El agua es vida y los océanos son el corazón que la bombea por el planeta. Los océanos constituyen el 75 por ciento de la superficie del mundo, contienen el 97 por ciento del agua de la Tierra y han proveído no solo las condiciones ideales para el origen de la vida, sino también para su evolución y mantenimiento. Tomando en cuenta que aún conocemos muy poco de los océanos —menos del 10 por ciento—, se han identificado cerca de 200,000 especies, y de acuerdo con datos de las Naciones Unidas, más de tres mil millones de personas dependen de la diversidad biológica marina, mientras se emplean en la pesca, directa e indirectamente, unos 200 millones de trabajadores.

El rol de los océanos en el clima global es vital, pues estos generan oxígeno y absorben el 30% del dióxido de carbono producido por los humanos, contribuyendo en la reducción del impacto del calentamiento global. Hoy sabemos que la lluvia y el agua dulce, las condiciones atmosféricas, el aire y gran parte de nuestros alimentos e, incluso, medicinas, provienen de los océanos o son regulados por estos. Es por ello que debemos preocuparnos por los cambios climáticos provocados por los crecientes gases de efecto invernadero en la atmósfera, pues están conduciendo a cambios en los océanos, incluyendo el incremento del nivel del mar y su acidificación. Esto pone en peligro la vida como la conocemos y, si no hacemos algo, en el 2050 habrá más plástico que peces en los océanos.

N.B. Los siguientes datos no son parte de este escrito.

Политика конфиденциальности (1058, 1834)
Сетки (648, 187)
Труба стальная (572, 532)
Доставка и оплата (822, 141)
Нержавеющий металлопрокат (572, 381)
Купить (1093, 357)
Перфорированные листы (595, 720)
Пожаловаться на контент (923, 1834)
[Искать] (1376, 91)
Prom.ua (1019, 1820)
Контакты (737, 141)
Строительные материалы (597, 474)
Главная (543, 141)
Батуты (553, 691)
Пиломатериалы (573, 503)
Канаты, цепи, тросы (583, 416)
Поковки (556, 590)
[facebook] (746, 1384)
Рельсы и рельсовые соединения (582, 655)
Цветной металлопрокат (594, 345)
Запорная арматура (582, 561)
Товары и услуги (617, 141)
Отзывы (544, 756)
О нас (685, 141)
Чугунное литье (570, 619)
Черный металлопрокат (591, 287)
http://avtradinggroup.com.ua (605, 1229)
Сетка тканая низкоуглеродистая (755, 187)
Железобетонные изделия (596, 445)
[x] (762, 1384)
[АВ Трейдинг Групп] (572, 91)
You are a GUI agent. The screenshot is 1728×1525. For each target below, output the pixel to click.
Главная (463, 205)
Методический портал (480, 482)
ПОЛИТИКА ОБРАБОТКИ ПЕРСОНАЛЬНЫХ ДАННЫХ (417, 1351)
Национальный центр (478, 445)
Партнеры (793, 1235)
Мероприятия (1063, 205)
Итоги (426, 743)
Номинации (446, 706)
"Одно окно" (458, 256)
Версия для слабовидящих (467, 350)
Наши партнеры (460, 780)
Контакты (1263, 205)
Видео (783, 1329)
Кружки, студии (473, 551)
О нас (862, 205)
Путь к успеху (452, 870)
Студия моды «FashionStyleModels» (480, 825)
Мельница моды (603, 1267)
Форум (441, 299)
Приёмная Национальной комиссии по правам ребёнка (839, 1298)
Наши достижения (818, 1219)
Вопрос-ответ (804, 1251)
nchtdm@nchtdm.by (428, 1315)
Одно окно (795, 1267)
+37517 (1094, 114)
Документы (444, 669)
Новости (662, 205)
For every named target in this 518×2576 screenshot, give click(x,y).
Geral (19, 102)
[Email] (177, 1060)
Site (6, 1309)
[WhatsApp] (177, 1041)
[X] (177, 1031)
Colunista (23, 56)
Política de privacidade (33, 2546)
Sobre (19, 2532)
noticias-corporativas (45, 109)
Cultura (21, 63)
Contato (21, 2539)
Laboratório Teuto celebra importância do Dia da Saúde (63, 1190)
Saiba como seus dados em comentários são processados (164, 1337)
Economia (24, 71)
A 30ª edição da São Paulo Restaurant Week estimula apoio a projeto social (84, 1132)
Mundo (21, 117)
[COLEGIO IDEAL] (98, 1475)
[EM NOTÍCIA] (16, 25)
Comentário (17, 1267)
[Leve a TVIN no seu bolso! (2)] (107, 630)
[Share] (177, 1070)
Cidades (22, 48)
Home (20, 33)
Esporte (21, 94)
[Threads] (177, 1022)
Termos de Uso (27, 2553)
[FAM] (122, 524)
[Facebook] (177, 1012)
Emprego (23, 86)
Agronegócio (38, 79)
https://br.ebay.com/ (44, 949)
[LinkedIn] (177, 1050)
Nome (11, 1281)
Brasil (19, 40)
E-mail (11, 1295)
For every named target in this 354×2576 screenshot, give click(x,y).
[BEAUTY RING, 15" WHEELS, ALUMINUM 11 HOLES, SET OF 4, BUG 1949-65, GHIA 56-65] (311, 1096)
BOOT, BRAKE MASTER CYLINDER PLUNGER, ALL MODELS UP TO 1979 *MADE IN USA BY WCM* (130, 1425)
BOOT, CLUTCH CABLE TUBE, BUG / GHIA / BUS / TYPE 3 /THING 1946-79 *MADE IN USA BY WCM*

El estudio “La economía del cambio climático en América Latina y el Caribe. Algunos hechos estilizados” de la Comisión Económica para América Latina, revela que los costos asociados con el cambio climático son heterogéneos, crecientes en el tiempo y provocan pérdidas irreversibles. Las proyecciones nos dicen que si no hacemos nada para mitigar el cambio climático, y salvar los océanos, esto podría provocar en Centroamérica, entre otros efectos, significativas pérdidas de biodiversidad, sobre todo en regiones boscosas y tropicales, así como pérdida de la barrera coralina y el incremento de eventos climáticos extremos.

Cierre los ojos e imagine por un momento cómo será Guatemala en 2050, si nos quedamos de brazos cruzados frente al cambio climático: 28 millones de habitantes, un aumento de la temperatura de dos grados centígrados, mayor número e intensidad de los huracanes y tormentas, poblaciones costeras obligadas a migrar tras las inundaciones, menos pesca, trabajo y turismo y más ingobernabilidad y pobreza. ¡Nada alentador!

Estos días son determinantes para comprometernos en el logro del Objetivo de Desarrollo Sostenible 14: “Conservar y utilizar en forma sostenible los océanos, los mares y los recursos marinos para el desarrollo sostenible”. Suena complicado y hace falta voluntad política, conocimiento y recursos financieros. Pero no olvide que salvar los océanos también significa salvarnos a nosotros mismos.